Key Concepts in the Perioperative Management of Spinal Cord Injuries

Dr Claire Moody1†

1Queen Elizabeth Hospital Birmingham, United Kingdom
Edited by: Dr Matthew Doane, Departmental Head of Academics and Research, Royal
North Shore Hospital, Sydney, Australia
Corresponding author email:

Published May 11, 2021


  • Initial management of acute spinal cord trauma is key to reducing secondary injury and morbidity.
  • Understanding the location and type of injury helps guide immediate and subsequent management.
  • Haemodynamic management to avoid hypotension and maintain spinal cord perfusion is critical.
  • Airway management can be complicated by mechanical injuries or the need for neck stabilisation.


Traumatic spinal cord injuries (SCIs) can be devastating, not only to the individual but also to the wider society. SCIs were responsible for loss of an estimated 9.5 million disability-adjusted life-years globally, between 1990 and 2016.1 In the United Kingdom there are 16 cases of SCI per million people, every year. This is in comparison to 54 cases/million in the United States and 25 cases/million in lower- to middle-income countries.2,3 Despite what may appear to be relatively low numbers, the associated significant long-term disability means each injury a significant society and personal impact. Although the average age at time of injury has risen from 29 years in the 1970s to 43 years today, this still equates to a significant loss of years of good health, productivity, and extensive expense for ongoing care.4 Outcomes following injury can vary broadly between patients, from a complete recovery, to the need for long-term mechanical ventilation. The degree and type of disabilities are often correlated with age, comorbidities, and the level or severity of spinal cord injury. Outcomes are not fixed at the time of injury though, with initial treatment and interventions known to significantly impact the extent of a patient’s recovery and outcome.

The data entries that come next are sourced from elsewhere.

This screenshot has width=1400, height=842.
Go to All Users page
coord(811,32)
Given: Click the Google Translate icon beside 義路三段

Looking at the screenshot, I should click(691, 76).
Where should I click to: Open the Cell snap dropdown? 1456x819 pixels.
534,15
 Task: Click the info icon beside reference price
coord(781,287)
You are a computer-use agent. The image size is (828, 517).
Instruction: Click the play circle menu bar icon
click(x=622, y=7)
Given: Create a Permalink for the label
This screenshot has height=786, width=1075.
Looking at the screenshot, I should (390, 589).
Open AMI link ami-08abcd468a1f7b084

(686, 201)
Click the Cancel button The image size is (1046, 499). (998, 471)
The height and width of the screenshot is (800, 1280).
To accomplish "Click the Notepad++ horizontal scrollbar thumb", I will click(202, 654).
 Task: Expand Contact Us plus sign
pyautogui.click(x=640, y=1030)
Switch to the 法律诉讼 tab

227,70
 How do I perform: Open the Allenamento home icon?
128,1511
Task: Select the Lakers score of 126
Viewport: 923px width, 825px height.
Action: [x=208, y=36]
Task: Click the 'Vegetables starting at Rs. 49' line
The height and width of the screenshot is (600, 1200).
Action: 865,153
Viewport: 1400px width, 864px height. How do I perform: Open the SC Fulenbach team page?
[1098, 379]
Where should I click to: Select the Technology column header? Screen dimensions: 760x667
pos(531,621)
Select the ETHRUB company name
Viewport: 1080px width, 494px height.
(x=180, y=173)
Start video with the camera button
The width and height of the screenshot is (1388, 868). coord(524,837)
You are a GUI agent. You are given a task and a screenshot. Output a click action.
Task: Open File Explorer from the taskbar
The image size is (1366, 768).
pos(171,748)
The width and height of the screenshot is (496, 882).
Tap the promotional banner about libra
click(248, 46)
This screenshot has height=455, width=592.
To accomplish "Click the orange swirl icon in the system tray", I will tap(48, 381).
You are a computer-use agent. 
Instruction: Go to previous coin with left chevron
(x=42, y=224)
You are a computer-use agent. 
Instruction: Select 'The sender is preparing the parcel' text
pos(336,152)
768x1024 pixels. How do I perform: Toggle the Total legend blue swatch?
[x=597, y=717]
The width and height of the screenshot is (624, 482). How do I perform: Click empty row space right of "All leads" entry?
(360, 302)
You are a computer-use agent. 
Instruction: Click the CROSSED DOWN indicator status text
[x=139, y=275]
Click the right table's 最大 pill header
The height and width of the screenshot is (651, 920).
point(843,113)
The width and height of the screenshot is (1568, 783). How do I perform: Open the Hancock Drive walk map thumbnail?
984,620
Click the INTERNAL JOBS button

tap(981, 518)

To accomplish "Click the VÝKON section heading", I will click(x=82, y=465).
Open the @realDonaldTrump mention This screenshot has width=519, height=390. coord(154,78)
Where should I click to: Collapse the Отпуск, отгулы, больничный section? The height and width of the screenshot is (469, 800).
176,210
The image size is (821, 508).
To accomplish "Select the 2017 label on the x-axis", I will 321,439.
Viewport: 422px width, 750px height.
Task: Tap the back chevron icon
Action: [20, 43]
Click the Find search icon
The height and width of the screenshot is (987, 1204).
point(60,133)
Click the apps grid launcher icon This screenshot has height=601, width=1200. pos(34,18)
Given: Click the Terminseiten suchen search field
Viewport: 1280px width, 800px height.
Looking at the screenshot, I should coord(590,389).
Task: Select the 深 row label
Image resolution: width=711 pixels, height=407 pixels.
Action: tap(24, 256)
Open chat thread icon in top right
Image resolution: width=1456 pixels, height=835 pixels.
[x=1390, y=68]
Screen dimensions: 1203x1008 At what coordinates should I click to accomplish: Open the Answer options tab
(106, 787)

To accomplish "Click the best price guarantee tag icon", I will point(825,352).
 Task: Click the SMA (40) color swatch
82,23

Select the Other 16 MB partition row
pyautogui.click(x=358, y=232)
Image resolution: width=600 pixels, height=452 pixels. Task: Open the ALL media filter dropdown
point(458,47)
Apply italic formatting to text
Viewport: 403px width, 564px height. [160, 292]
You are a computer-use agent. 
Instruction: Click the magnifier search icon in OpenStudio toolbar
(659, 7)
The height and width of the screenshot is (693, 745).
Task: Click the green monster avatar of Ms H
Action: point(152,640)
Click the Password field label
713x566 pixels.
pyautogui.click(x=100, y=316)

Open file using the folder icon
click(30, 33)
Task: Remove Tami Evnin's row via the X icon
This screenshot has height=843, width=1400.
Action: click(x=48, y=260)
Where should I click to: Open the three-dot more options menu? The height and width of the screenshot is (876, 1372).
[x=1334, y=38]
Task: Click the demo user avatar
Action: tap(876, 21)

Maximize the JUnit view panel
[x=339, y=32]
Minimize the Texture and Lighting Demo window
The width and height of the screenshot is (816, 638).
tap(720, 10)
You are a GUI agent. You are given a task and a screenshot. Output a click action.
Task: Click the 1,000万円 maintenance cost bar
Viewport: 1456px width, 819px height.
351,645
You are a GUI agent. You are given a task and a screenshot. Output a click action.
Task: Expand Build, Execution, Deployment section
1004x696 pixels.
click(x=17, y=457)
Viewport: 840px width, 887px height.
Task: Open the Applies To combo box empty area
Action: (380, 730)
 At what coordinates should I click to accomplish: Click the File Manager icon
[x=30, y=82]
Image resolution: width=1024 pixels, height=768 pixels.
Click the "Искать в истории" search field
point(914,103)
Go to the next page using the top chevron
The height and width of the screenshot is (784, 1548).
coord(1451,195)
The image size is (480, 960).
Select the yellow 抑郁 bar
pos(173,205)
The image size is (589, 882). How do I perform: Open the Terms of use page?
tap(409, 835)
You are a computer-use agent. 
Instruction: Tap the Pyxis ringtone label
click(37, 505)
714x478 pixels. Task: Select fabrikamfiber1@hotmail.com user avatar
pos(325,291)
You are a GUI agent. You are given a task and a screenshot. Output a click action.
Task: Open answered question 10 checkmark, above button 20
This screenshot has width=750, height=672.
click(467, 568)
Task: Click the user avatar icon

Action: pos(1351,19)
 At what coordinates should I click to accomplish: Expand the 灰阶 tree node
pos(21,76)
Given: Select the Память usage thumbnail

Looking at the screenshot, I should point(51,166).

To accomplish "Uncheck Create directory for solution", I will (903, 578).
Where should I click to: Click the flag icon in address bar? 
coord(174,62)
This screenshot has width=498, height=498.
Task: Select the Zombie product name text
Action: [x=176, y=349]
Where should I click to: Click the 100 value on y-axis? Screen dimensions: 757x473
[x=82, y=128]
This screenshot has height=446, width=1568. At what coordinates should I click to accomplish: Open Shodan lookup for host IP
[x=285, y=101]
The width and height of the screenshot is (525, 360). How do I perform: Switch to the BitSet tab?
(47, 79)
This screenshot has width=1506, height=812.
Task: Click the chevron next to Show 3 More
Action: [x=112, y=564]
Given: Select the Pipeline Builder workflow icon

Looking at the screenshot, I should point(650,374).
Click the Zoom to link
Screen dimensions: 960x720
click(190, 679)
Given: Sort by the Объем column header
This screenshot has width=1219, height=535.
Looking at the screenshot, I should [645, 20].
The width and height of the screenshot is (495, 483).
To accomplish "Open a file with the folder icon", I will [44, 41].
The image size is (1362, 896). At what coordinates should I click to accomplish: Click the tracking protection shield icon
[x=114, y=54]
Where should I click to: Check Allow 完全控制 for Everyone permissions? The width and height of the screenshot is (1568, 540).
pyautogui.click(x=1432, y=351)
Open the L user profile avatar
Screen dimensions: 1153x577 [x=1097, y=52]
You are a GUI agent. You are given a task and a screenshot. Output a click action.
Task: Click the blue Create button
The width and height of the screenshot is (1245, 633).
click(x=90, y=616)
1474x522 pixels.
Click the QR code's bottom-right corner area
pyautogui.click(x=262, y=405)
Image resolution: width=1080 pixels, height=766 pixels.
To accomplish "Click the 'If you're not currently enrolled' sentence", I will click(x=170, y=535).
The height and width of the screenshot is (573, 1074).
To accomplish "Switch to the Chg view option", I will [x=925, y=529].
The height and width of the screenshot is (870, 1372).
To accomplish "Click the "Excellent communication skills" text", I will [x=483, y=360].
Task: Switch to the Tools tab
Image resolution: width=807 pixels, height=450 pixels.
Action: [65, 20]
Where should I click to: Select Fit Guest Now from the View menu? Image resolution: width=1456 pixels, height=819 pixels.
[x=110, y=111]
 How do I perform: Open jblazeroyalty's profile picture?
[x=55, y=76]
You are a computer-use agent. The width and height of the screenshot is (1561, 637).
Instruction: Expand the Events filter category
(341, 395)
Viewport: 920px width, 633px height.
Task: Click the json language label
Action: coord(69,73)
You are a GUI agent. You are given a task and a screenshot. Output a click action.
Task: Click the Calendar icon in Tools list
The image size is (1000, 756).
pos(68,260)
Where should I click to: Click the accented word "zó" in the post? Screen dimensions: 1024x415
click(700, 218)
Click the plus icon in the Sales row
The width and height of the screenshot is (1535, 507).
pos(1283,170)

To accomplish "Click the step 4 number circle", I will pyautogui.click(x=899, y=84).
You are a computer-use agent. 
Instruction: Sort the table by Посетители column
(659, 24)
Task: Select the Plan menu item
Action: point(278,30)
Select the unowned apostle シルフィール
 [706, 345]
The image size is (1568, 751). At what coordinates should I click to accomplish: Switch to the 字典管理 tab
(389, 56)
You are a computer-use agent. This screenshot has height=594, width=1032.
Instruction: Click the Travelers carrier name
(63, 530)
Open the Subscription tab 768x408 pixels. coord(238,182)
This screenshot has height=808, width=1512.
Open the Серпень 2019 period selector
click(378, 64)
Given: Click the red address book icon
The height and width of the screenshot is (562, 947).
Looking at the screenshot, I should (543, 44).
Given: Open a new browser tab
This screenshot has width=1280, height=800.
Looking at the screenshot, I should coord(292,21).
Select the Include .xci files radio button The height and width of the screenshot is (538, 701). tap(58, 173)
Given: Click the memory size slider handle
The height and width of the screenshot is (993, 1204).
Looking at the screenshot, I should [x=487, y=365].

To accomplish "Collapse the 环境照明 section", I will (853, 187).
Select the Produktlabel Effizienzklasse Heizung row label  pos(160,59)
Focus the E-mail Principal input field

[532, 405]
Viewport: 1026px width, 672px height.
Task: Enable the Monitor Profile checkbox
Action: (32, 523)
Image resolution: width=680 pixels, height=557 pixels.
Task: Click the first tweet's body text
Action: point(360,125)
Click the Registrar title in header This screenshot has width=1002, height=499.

In both high-income countries and lower- to middle-income countries, the most common causes of SCI are road traffic collisions (~40%), followed by falls (~35%-40%). Other causes vary geographically. In the United Kingdom, these include sporting injuries, whereas violent injuries and collapsed tunnels from illegal mining feature highly in some parts of lower- to middle-income countries.3

Anaesthetists encounter these patients in a variety of settings: prehospital, the emergency department, the operating theatre, and critical care. Patients with SCIs may also present to non-specialist centres, which commonly have limited expertise or access to essential equipment for managing the complex needs of these injuries. In the period immediately following injury, principles of advanced trauma and life support need to be adhered to, but also a focus on rapid immobilisation of the spine and optimisation of the patient’s haemodynamics to maintain spinal cord perfusion is also necessary. Patients often require transfer to a trauma centre experienced in managing SCIs, and specialist rehabilitation centres for ongoing care. Access to these specialist spinal units has been shown to decrease mortality, decrease length of stay, and improve overall health, functional, and social outcomes.5,6 Expeditious clinical management is heavily dependent on good organisational coordination: identifying patients for timely referral, while communicating with retrieval systems to ensure these patients reach appropriate services swiftly and safely.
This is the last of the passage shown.